#### [What the exercise asks]
From the line containing "Copy the Account record type name" down to the line containing "This screenshot has width=798, height=622." in the records below, reproduce every line exactly, ends included, and omit all others.

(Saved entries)
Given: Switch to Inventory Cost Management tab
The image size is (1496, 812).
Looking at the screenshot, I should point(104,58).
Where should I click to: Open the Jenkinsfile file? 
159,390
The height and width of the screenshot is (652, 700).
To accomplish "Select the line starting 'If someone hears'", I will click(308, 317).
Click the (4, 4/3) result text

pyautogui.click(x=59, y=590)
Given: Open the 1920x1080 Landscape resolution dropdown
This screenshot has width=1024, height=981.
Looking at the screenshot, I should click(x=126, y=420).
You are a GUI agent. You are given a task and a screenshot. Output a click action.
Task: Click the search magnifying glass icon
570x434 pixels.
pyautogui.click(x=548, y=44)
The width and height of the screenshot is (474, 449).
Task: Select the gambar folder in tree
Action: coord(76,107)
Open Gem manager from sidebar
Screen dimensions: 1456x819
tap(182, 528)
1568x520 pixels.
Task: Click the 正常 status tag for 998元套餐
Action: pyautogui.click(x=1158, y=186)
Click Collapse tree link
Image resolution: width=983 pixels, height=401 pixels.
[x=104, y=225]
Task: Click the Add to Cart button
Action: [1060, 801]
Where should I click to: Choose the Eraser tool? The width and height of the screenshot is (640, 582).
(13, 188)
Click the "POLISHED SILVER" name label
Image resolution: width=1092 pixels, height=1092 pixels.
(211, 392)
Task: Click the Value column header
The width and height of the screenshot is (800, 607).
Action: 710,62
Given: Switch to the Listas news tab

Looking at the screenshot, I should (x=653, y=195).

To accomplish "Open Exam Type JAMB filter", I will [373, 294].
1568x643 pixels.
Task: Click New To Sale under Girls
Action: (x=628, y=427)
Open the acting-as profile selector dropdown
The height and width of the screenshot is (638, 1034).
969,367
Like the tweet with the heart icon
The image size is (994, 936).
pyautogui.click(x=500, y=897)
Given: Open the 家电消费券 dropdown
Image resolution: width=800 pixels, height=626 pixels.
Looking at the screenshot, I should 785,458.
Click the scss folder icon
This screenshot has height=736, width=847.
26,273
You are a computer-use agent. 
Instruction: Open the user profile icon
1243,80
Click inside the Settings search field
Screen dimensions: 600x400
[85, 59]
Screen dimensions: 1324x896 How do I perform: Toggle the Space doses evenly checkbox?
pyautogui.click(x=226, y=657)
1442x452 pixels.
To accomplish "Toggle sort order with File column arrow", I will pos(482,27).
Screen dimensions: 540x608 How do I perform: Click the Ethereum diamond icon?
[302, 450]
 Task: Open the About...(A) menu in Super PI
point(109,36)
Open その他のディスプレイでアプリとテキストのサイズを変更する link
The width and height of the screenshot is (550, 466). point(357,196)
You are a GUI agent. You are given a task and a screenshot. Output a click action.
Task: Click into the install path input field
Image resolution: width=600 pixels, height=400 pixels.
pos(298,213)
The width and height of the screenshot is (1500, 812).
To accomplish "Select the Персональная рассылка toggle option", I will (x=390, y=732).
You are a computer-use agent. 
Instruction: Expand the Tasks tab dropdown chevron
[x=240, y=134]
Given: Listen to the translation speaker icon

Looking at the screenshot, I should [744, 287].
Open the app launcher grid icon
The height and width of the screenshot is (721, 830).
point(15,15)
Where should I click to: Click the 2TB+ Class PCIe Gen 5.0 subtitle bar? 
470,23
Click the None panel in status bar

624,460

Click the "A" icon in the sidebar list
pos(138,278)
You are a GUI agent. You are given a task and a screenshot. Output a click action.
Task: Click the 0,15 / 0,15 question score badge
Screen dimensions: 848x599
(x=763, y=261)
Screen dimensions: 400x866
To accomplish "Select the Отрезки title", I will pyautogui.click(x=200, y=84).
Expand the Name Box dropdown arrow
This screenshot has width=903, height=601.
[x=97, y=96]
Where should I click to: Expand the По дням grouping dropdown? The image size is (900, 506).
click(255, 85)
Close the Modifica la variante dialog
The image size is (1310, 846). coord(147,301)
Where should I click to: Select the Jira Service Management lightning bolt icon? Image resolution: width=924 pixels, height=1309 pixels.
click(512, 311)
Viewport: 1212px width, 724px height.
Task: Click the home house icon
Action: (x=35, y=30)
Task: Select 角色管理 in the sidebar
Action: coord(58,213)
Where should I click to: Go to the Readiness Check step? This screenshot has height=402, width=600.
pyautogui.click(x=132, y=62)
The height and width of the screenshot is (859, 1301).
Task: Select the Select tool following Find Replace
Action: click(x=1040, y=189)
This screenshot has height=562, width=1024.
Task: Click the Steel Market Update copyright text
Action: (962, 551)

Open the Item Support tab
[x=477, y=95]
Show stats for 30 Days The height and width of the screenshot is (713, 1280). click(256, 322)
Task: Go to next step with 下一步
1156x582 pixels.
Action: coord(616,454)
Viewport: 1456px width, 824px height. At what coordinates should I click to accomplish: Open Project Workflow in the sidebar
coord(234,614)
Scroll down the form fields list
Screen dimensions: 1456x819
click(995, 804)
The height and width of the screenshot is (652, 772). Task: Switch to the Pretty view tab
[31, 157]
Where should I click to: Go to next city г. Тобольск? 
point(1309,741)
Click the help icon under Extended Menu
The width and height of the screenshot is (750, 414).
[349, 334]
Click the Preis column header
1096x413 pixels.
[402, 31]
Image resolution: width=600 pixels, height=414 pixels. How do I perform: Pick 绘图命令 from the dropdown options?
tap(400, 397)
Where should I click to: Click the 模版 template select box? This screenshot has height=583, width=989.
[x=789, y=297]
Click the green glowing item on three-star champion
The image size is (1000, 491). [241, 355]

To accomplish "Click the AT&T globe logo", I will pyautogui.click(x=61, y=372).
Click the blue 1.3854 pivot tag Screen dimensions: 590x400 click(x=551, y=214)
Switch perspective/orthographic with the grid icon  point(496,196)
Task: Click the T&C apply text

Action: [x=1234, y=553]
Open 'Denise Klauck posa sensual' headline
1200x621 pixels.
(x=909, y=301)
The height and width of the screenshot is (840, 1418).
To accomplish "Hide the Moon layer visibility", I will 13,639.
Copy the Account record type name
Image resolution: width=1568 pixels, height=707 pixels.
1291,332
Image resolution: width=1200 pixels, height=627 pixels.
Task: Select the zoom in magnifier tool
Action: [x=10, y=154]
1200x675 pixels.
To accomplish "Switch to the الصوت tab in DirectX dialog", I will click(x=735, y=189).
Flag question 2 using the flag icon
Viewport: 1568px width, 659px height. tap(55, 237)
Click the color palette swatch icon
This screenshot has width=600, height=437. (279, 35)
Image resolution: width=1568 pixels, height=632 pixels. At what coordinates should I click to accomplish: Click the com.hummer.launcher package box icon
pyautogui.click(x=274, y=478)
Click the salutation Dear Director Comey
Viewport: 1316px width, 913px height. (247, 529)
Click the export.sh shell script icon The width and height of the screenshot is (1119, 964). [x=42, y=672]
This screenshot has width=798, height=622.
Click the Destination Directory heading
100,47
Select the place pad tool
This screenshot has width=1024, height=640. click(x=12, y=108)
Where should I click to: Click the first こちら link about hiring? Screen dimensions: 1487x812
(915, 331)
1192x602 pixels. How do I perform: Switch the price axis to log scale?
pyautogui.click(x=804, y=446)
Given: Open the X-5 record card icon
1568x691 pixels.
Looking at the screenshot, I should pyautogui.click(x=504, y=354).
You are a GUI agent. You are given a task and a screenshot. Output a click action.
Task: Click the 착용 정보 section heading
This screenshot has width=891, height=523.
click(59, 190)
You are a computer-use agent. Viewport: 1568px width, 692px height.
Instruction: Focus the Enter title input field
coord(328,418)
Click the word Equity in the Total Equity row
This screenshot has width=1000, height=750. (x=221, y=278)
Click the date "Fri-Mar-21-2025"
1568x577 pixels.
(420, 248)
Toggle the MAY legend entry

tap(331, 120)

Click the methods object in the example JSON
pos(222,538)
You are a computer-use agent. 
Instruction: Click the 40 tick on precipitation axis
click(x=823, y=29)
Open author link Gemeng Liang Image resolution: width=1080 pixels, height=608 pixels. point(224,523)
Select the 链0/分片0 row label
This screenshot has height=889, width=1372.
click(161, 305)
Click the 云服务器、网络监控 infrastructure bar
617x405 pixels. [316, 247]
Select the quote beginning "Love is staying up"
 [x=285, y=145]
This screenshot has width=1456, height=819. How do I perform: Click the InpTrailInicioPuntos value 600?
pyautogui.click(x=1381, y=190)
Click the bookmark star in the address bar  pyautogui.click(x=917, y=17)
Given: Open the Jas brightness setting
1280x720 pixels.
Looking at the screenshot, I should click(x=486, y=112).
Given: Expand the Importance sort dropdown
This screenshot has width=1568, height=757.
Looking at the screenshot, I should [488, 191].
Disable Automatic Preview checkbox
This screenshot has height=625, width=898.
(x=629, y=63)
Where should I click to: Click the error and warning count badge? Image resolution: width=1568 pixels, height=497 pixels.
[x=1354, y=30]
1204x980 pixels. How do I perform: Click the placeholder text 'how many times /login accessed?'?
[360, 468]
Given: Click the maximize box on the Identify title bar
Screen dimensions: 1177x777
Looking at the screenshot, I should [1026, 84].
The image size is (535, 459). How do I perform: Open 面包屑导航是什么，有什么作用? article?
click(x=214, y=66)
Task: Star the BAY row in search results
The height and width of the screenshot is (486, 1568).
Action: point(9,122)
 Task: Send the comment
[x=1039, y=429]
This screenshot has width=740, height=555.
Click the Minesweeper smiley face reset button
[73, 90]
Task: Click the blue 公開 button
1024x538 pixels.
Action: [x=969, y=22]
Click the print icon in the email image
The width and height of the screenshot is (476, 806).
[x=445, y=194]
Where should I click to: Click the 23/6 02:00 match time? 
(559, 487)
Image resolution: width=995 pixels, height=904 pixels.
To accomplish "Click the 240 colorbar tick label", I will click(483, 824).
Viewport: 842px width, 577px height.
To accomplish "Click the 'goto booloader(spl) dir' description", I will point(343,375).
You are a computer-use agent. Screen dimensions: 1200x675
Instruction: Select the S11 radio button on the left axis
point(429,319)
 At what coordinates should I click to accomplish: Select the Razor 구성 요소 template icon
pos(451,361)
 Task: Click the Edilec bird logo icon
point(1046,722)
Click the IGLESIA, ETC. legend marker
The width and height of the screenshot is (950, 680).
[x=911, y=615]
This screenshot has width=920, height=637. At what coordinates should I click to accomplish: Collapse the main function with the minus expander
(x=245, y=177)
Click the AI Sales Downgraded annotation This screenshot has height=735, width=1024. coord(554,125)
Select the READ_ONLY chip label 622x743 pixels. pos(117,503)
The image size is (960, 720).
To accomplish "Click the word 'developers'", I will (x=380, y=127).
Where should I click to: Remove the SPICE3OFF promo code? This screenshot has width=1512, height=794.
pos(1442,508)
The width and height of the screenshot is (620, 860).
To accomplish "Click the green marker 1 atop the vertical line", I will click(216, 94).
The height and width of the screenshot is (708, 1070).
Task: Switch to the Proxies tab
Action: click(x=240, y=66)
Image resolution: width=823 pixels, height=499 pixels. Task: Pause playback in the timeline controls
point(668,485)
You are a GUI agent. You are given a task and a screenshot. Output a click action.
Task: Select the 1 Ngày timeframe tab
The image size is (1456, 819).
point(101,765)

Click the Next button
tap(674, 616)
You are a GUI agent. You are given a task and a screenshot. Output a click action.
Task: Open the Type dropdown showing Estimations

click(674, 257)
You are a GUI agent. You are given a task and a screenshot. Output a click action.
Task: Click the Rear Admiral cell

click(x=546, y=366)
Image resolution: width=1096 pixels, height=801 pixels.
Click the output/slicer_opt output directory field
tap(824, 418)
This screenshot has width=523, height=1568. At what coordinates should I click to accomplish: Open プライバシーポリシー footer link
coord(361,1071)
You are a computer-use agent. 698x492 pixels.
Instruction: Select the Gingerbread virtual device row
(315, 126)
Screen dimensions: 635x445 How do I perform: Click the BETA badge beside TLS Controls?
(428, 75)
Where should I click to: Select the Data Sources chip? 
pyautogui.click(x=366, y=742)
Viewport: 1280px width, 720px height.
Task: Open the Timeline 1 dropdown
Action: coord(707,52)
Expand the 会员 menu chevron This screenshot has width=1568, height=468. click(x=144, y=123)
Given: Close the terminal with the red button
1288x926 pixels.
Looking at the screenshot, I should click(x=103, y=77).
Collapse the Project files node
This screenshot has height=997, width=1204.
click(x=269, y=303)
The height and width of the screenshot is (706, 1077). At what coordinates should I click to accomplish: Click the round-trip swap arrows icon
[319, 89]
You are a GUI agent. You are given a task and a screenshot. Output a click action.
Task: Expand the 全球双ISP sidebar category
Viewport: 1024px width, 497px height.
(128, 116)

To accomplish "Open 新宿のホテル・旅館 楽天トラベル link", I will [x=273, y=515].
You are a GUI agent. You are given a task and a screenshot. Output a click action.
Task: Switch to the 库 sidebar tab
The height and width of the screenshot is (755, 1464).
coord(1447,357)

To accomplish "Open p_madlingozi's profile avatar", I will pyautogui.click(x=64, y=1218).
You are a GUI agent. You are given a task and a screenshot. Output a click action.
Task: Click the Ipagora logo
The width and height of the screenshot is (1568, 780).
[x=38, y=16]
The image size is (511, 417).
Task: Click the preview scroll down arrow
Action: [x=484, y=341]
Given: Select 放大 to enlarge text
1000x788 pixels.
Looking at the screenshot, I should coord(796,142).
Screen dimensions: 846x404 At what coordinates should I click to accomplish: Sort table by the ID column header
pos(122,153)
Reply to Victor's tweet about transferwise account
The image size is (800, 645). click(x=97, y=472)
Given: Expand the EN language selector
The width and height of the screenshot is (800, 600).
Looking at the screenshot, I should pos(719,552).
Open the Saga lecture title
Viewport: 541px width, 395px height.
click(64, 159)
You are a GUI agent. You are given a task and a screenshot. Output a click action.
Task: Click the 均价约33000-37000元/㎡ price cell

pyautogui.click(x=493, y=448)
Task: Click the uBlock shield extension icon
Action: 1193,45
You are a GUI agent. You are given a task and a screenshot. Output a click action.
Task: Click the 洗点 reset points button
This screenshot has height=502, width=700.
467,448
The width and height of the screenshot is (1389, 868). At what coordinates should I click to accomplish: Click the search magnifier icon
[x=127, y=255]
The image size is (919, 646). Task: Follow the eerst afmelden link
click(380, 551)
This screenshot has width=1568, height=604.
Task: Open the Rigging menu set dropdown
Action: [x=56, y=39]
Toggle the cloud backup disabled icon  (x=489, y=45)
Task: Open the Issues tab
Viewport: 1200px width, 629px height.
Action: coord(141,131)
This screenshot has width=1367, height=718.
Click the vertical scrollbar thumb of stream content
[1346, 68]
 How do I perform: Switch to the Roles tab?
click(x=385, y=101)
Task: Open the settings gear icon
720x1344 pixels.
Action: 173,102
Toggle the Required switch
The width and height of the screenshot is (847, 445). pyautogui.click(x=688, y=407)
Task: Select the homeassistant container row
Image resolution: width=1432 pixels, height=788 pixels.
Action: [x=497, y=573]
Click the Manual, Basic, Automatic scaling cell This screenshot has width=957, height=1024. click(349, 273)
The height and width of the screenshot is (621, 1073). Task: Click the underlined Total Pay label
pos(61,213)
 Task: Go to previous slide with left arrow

#### [Result of the exercise]
Copy the Account record type name
Image resolution: width=1568 pixels, height=707 pixels.
1291,332
Image resolution: width=1200 pixels, height=627 pixels.
Task: Select the zoom in magnifier tool
Action: [x=10, y=154]
1200x675 pixels.
To accomplish "Switch to the الصوت tab in DirectX dialog", I will click(x=735, y=189).
Flag question 2 using the flag icon
Viewport: 1568px width, 659px height. tap(55, 237)
Click the color palette swatch icon
This screenshot has width=600, height=437. (279, 35)
Image resolution: width=1568 pixels, height=632 pixels. At what coordinates should I click to accomplish: Click the com.hummer.launcher package box icon
pyautogui.click(x=274, y=478)
Click the salutation Dear Director Comey
Viewport: 1316px width, 913px height. (247, 529)
Click the export.sh shell script icon The width and height of the screenshot is (1119, 964). [x=42, y=672]
This screenshot has width=798, height=622.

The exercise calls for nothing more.